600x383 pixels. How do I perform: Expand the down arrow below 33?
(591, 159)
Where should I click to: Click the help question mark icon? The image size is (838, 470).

----

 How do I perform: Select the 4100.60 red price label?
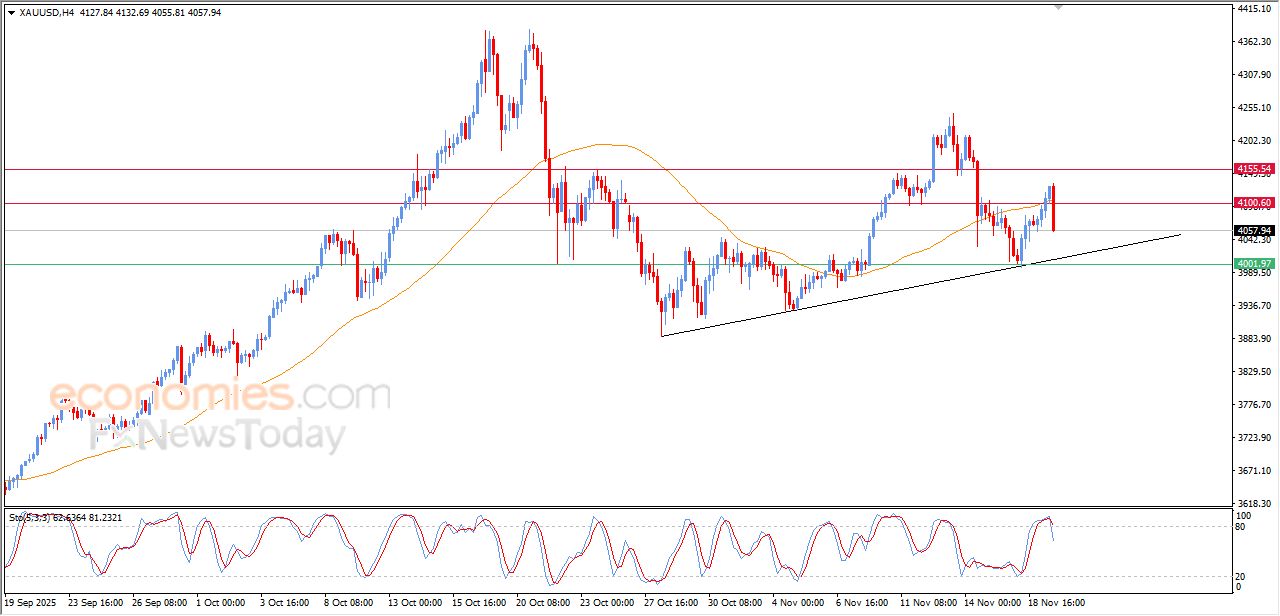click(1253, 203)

----

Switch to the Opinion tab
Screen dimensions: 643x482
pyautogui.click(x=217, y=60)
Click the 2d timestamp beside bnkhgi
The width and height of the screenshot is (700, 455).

----

» **Exercise**: In the listing above, find the line containing "Click the 2d timestamp beside bnkhgi" and the line containing "The width and", then repeat those two lines and everything between them exactly.

» **Solution**:
Click the 2d timestamp beside bnkhgi
The width and height of the screenshot is (700, 455).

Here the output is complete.